- ASSIGNMENT:
Repeat exactly the line containing "[close] (43, 1234)" and every line after it in the entries, and nothing besides.

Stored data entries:
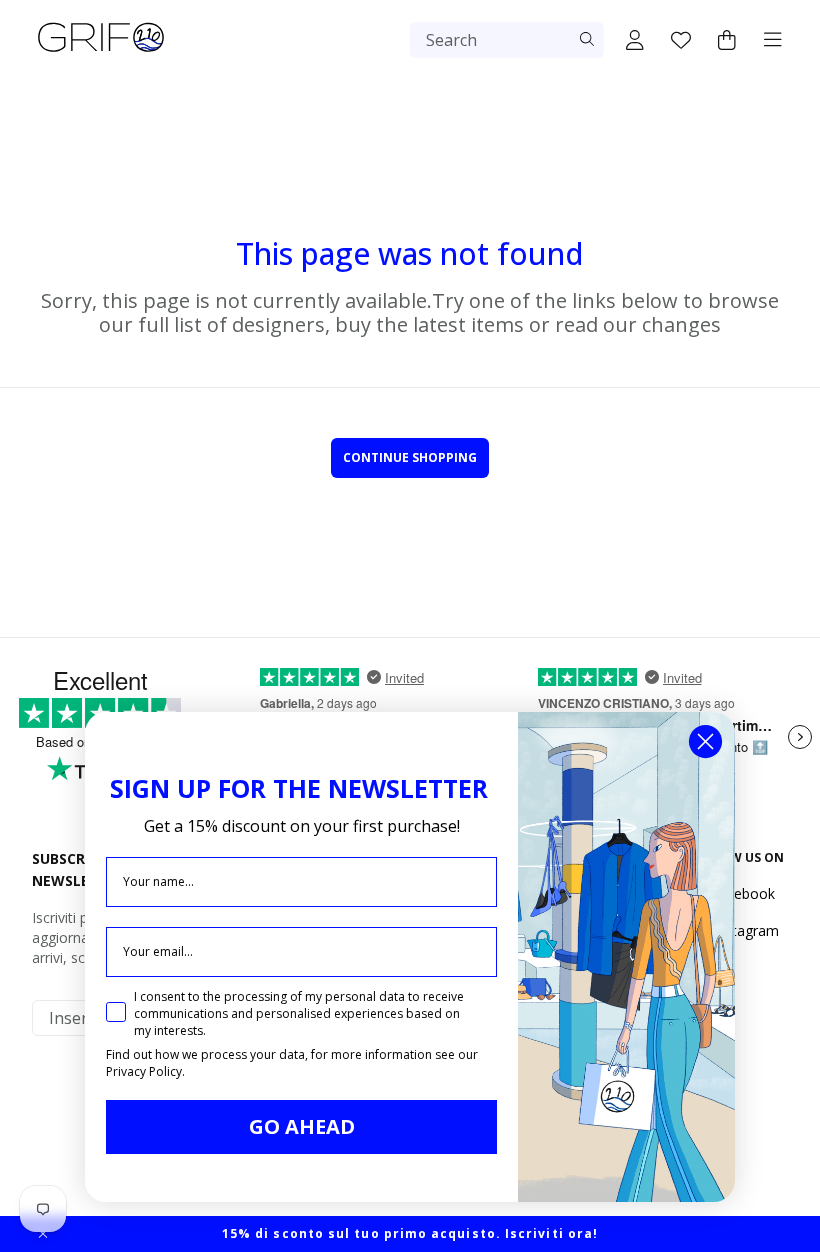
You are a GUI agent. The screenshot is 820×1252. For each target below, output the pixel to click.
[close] (43, 1234)
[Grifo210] (101, 52)
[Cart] (727, 40)
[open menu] (773, 40)
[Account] (635, 40)
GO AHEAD (302, 1126)
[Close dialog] (705, 741)
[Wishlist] (681, 40)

- ANSWER SPACE:
[close] (43, 1234)
[Grifo210] (101, 52)
[Cart] (727, 40)
[open menu] (773, 40)
[Account] (635, 40)
GO AHEAD (302, 1126)
[Close dialog] (705, 741)
[Wishlist] (681, 40)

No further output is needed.